The 37-year-old is not named. However, one of the more interesting aspects of this story is that in Switzerland the government apparently sets the amount of a fine by not just the speed but the wealth of the individual.
I understand that this is to prevent rich drivers from just paying and playing. Yet, in the U.S., you can have your license taken away. Setting different fines based on the wealth of the individual violates a host of core principles in sentencing, in my view.
26 thoughts on “Gilded Lead Foot: Driver Hit With $1 Million Speeding Ticket”
I wish the Prof had elaborated on his reasoning that income/wealth based fines would be problematic.
I could certainly see problems if we imposed cash fines as a substitute for imprisonment for serious felonies like theft or assault. But for something like speeding, a $200 ticket is nothing for a well-off person, but can cascade into homelessness for someone supporting a family on a very low income. The hassle of writing and mailing in a check cold be more of an issue than the $200 for some people.
If some lawyer or plastic surgeon pulling in $500k per year wants to drive recklessly, why shouldn’t the fine be, say, $20k or $50k? People spend that much in one night at some nightclubs. They can certainly afford it, and extremely fast driving is clearly potentially fatal to bystanders and other drivers. In contrast, for someone supporting a family on $20k per year would have a very hard time paying even a $500 ticket.

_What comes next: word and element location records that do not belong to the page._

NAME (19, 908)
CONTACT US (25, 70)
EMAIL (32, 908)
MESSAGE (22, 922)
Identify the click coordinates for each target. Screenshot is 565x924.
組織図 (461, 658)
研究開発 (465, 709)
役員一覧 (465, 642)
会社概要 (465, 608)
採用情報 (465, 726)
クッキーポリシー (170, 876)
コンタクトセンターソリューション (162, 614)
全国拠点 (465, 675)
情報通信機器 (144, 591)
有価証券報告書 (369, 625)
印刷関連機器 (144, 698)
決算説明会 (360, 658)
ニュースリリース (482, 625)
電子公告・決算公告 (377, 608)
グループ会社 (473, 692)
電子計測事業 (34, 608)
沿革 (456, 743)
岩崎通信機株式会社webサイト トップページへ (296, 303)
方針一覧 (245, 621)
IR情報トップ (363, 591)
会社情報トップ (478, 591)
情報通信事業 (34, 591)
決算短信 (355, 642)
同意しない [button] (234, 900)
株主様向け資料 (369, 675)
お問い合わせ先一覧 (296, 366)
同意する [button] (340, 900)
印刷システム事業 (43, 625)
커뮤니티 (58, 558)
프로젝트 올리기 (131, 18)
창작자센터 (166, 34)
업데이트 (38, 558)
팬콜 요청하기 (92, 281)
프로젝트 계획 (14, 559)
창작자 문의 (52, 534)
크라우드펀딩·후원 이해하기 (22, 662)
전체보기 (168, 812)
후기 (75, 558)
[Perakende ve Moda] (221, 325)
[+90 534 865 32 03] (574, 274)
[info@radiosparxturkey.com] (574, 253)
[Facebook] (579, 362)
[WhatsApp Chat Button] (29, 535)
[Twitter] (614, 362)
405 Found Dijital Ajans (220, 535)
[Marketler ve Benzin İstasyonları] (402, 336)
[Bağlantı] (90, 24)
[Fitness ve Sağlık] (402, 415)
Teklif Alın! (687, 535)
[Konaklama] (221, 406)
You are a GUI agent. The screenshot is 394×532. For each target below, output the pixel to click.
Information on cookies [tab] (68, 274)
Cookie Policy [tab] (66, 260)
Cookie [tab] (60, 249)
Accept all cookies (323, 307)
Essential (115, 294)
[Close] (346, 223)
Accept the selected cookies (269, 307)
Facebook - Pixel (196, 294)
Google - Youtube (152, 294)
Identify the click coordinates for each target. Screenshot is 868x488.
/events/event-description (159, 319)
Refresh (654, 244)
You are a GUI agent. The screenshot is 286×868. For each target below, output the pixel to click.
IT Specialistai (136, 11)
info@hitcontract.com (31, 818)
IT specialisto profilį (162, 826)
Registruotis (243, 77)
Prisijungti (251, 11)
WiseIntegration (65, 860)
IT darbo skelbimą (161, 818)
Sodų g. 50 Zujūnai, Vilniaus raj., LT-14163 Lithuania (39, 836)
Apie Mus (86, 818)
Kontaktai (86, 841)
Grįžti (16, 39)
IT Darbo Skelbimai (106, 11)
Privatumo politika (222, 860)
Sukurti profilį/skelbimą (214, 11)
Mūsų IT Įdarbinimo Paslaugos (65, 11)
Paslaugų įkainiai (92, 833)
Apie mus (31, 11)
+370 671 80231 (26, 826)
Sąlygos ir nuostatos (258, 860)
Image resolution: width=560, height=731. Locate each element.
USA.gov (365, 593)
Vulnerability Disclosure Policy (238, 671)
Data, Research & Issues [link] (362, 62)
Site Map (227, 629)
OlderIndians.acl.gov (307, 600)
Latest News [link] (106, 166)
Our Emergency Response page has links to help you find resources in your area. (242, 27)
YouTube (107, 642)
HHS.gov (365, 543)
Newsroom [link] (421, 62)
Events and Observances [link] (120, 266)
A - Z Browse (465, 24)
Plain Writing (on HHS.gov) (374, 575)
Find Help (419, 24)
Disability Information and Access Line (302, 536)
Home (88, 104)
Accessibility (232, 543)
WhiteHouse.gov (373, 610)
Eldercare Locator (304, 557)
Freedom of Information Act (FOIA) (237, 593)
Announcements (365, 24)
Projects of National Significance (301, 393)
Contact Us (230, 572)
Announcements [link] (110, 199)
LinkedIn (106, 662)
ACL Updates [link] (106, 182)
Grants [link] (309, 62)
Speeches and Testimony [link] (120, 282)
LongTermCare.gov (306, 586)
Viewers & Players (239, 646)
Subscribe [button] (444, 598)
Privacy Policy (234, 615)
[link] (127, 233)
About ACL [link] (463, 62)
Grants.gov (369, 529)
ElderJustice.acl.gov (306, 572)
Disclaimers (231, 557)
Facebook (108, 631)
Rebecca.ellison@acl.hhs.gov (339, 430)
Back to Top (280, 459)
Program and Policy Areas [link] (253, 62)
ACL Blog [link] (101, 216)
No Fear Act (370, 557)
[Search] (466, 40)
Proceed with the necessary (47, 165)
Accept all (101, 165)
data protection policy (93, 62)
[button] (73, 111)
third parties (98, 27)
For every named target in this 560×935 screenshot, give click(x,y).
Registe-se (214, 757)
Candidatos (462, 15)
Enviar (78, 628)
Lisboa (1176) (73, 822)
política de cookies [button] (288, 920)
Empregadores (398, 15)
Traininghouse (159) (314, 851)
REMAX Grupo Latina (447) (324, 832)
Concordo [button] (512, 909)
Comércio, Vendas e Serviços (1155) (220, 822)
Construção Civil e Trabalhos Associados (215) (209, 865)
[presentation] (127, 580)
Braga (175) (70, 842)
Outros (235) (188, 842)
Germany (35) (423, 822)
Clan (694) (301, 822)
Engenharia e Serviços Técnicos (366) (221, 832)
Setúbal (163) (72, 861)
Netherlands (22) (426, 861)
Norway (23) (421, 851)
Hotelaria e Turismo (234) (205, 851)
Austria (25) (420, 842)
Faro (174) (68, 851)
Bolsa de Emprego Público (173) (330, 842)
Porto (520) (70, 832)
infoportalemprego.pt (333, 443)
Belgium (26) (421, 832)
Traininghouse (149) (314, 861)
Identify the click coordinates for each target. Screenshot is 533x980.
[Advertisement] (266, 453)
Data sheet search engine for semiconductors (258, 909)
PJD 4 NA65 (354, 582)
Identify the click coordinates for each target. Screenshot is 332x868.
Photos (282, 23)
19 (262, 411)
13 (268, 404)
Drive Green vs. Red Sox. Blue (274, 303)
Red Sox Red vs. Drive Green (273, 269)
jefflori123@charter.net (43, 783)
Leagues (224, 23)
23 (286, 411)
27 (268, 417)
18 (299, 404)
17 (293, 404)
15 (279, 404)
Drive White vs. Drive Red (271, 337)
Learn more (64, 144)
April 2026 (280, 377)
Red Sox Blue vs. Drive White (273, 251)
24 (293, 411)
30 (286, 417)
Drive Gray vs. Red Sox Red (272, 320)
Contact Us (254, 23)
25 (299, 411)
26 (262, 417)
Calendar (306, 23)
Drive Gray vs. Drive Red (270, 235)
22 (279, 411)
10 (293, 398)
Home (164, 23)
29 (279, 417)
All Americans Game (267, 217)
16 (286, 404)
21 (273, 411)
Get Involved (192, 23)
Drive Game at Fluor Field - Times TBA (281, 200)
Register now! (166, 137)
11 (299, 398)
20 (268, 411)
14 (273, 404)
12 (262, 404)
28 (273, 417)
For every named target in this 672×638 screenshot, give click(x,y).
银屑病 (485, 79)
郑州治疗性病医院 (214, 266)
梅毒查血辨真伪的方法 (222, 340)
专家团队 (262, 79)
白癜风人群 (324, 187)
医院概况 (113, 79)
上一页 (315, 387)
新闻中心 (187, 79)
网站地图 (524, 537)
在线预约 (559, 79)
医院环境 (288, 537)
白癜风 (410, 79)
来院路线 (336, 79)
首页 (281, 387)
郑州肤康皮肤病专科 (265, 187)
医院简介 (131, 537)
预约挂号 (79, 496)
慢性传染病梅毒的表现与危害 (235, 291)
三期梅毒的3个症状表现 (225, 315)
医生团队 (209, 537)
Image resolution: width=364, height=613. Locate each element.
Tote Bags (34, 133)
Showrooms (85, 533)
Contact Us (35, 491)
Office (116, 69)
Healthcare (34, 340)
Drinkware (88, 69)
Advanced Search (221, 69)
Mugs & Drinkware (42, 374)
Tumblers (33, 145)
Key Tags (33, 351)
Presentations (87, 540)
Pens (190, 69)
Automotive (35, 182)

I think you can clearly make a “common sense” argument that if the goal of the fine is deterrence, then it needs to scale with income to have any effect.
But what are the legal issues with that approach?
Stop sticks. Road blocks. Guys with shotguns.
And you’re welcome. I knew you’d like the “nearly”. 😀
‘Nearly’? Anyway, the cops still have to get the guy to pull over even if they got the word ahead of him.
pete and Slarti,
The Swiss cops were driving radios. They travel at nearly the speed of light.
This penalty scheme is used in Finland as well.